• [ASSIGNMENT]: The expected answer is the set of lines in the data below between the line holding "Task: Click the Text (22) letter A icon" and the line holding "Task: Open the Coverage Level dropdown", inclusive, written out exactly.

• [PROVIDED RECORDS]:
★ ★ ★ ★ ★ ★ ★

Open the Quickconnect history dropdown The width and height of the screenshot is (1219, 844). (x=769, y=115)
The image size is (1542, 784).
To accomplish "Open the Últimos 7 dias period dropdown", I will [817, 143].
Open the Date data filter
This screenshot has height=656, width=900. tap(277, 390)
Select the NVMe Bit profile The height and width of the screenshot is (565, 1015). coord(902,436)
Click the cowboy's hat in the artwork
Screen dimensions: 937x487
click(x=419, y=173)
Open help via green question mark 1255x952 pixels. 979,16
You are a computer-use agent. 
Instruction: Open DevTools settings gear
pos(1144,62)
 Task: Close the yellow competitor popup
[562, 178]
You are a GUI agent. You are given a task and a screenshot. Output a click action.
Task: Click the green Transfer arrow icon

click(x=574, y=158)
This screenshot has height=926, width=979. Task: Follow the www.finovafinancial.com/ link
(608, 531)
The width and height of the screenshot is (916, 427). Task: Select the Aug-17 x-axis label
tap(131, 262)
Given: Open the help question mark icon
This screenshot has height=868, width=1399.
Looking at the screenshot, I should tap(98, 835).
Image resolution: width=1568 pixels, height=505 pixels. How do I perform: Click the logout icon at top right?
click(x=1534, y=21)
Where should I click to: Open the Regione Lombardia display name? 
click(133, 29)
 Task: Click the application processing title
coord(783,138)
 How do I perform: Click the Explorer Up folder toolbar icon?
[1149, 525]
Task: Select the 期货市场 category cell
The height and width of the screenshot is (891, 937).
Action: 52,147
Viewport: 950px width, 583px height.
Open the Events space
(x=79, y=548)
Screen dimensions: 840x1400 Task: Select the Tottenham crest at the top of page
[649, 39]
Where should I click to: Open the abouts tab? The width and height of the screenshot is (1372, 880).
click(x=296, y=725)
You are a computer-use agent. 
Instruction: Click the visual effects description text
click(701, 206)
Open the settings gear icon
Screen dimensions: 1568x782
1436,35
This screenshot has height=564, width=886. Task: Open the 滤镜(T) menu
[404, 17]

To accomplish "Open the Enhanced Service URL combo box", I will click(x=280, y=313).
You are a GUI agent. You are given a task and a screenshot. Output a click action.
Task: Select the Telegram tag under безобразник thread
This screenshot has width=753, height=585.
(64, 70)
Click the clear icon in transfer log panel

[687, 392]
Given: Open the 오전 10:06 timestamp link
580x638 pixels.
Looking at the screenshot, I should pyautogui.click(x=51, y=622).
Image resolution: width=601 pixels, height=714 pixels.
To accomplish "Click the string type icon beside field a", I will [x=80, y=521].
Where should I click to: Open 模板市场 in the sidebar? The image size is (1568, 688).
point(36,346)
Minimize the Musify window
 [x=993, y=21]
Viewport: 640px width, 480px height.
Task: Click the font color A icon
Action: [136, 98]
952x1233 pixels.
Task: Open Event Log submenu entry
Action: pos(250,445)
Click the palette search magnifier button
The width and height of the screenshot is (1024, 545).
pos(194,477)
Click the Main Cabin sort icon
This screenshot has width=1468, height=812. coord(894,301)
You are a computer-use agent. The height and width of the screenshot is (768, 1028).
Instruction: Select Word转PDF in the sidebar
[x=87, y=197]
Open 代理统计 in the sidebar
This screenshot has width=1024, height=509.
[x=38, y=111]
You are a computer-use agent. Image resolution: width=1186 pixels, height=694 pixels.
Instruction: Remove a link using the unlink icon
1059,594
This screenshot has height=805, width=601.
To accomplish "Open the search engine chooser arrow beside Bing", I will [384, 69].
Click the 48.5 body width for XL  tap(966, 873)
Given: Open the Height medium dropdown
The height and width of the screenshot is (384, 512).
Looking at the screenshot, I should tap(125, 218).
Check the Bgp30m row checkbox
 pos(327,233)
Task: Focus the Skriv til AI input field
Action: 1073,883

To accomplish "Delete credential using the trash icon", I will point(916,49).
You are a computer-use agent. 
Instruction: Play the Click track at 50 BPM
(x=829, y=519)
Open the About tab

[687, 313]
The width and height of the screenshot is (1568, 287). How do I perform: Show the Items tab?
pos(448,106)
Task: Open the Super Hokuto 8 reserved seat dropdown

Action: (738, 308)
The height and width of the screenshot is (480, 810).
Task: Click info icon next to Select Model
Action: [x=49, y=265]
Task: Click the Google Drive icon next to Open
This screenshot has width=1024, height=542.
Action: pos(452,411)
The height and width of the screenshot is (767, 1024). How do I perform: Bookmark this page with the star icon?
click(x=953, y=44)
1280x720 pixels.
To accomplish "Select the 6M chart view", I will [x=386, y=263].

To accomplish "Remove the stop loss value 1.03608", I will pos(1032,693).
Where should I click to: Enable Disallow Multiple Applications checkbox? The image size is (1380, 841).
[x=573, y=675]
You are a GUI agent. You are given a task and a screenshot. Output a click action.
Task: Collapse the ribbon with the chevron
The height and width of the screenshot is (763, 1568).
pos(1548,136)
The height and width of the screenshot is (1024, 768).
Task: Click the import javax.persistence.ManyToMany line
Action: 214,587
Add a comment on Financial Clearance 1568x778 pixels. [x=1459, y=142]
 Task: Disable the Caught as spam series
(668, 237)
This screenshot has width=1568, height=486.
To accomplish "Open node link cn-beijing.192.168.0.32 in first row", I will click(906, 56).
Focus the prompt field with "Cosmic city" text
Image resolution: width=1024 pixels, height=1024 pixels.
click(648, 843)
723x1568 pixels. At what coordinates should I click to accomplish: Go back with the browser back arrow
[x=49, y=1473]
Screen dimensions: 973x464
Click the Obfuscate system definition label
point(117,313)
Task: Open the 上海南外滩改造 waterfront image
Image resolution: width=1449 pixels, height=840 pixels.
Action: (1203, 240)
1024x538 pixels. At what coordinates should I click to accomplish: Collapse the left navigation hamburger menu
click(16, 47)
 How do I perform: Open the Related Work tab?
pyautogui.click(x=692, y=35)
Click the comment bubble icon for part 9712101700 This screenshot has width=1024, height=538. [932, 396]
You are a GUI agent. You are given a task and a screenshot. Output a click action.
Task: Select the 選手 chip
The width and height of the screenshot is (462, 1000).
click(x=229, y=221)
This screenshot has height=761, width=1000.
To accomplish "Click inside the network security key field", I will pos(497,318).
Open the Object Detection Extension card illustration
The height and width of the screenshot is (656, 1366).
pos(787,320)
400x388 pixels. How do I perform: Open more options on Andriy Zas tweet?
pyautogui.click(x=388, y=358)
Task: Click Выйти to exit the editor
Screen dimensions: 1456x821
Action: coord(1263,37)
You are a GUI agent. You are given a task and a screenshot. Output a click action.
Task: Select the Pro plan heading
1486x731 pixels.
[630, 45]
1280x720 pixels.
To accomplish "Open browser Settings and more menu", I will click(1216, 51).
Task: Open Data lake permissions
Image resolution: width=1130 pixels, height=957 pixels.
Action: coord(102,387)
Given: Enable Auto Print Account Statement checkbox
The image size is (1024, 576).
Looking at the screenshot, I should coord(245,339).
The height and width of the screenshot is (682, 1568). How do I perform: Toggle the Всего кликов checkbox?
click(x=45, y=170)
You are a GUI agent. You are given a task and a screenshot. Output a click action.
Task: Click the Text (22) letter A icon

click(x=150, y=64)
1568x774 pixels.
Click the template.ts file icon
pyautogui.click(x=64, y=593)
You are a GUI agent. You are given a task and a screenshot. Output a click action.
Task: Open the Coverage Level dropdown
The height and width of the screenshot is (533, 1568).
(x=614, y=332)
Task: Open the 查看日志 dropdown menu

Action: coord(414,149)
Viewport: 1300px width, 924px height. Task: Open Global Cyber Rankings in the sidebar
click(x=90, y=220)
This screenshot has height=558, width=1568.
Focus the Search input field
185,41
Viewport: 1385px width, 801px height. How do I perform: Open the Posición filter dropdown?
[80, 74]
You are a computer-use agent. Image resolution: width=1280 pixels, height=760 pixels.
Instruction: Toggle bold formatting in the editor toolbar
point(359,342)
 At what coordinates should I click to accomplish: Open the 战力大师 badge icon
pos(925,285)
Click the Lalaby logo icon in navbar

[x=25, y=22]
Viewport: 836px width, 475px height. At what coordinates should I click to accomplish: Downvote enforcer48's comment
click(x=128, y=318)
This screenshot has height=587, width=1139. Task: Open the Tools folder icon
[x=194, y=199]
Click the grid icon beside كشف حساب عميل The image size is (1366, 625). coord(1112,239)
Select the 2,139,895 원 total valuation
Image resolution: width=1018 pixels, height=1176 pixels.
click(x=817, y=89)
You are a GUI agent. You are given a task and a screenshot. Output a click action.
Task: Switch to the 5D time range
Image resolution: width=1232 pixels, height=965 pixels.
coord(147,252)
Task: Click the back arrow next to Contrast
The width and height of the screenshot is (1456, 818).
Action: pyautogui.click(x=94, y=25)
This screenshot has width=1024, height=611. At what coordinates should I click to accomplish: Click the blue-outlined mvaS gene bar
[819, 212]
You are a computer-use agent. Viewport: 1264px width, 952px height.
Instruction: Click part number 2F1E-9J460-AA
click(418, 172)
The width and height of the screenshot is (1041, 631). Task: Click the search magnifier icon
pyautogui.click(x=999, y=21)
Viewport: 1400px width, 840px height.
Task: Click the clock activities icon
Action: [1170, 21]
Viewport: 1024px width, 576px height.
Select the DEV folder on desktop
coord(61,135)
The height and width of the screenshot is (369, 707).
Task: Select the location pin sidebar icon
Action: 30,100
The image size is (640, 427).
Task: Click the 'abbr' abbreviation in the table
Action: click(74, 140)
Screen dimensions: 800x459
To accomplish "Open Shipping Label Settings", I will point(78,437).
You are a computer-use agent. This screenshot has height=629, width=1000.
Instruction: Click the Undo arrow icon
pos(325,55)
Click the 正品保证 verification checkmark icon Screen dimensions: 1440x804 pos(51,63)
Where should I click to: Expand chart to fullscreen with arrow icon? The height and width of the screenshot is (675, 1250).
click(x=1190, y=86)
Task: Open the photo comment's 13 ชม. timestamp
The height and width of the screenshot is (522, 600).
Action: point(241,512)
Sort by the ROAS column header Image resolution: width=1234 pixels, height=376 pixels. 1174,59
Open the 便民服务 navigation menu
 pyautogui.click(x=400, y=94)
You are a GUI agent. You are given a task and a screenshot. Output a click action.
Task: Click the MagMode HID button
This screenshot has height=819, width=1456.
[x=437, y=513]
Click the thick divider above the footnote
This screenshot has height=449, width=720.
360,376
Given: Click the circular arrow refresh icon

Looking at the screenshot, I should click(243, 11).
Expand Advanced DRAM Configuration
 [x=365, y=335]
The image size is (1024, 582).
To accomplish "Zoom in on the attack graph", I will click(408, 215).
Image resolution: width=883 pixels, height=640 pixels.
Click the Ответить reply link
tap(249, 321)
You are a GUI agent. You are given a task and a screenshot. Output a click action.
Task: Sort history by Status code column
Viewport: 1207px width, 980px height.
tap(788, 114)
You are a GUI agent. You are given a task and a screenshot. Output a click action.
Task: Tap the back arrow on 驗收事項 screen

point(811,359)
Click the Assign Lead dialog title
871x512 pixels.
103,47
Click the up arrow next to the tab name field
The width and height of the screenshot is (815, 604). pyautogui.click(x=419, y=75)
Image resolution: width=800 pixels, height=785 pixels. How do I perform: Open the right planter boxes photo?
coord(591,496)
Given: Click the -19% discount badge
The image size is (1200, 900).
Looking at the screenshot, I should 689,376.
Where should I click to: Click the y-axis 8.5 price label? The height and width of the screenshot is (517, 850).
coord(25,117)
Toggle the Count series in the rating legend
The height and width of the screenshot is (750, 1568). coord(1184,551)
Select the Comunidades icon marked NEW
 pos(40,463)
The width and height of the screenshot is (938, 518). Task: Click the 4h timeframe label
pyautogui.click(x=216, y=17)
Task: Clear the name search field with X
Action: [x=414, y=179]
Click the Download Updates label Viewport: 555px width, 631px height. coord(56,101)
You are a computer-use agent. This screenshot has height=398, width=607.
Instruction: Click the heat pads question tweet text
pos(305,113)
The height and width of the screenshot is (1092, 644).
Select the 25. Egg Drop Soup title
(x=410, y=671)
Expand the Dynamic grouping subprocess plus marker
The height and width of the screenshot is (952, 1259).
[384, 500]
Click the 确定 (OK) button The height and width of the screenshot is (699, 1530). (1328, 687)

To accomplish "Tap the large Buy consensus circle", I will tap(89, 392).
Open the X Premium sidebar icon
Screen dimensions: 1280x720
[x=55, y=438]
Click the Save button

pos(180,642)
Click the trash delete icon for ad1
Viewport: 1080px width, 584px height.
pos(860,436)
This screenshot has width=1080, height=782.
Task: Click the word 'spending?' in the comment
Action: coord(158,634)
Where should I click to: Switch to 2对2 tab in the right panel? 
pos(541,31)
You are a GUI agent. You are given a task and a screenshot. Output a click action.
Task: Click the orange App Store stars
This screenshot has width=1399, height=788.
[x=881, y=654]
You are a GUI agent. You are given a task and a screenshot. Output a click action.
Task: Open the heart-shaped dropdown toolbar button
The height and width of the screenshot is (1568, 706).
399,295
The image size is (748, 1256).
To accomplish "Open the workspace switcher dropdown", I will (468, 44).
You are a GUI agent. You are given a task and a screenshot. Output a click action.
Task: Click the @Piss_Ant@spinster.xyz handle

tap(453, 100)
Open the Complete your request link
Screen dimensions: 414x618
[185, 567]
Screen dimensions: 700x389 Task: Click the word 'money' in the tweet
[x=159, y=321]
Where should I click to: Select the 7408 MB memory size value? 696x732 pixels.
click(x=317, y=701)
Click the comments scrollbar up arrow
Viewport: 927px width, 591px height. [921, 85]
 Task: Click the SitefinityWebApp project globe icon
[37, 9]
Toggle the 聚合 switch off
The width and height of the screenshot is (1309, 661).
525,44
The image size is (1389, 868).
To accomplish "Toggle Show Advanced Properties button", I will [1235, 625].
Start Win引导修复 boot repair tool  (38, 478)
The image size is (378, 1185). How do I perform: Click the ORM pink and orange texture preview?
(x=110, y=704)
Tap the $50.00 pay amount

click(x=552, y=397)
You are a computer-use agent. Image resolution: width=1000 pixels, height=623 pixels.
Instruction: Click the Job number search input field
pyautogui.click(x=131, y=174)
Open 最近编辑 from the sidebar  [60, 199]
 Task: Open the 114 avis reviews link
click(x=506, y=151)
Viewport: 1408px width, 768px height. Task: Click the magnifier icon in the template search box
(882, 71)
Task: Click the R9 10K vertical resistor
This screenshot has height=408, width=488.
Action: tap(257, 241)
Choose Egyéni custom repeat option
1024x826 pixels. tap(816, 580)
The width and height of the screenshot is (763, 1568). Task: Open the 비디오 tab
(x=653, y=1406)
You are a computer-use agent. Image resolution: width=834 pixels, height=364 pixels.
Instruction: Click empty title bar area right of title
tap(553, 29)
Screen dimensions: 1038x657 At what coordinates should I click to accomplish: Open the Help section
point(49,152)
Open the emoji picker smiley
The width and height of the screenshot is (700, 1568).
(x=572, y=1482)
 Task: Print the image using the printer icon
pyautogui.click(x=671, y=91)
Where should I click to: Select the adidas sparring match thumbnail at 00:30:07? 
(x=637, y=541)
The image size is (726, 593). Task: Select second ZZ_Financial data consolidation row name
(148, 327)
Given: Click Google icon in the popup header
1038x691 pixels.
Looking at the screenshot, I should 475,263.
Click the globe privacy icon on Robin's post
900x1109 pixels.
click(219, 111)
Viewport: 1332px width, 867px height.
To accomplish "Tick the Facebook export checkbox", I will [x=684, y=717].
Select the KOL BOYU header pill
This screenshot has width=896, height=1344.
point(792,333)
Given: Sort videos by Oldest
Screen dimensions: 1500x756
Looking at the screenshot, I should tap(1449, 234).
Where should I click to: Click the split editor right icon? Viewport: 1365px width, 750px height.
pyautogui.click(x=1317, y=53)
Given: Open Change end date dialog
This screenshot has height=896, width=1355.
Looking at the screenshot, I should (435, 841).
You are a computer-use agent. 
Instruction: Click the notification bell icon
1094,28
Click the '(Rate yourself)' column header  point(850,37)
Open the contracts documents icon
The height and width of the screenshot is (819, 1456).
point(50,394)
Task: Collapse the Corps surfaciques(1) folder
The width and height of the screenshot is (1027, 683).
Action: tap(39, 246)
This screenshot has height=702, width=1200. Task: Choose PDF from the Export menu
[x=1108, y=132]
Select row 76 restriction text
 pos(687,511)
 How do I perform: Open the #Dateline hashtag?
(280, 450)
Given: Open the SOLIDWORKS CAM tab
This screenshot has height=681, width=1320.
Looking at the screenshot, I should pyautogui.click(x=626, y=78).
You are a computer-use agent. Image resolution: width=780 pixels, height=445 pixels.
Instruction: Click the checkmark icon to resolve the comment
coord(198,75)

★ ★ ★ ★ ★ ★ ★

• [RESULT OF THE TASK]:
Task: Click the Text (22) letter A icon

click(x=150, y=64)
1568x774 pixels.
Click the template.ts file icon
pyautogui.click(x=64, y=593)
You are a GUI agent. You are given a task and a screenshot. Output a click action.
Task: Open the Coverage Level dropdown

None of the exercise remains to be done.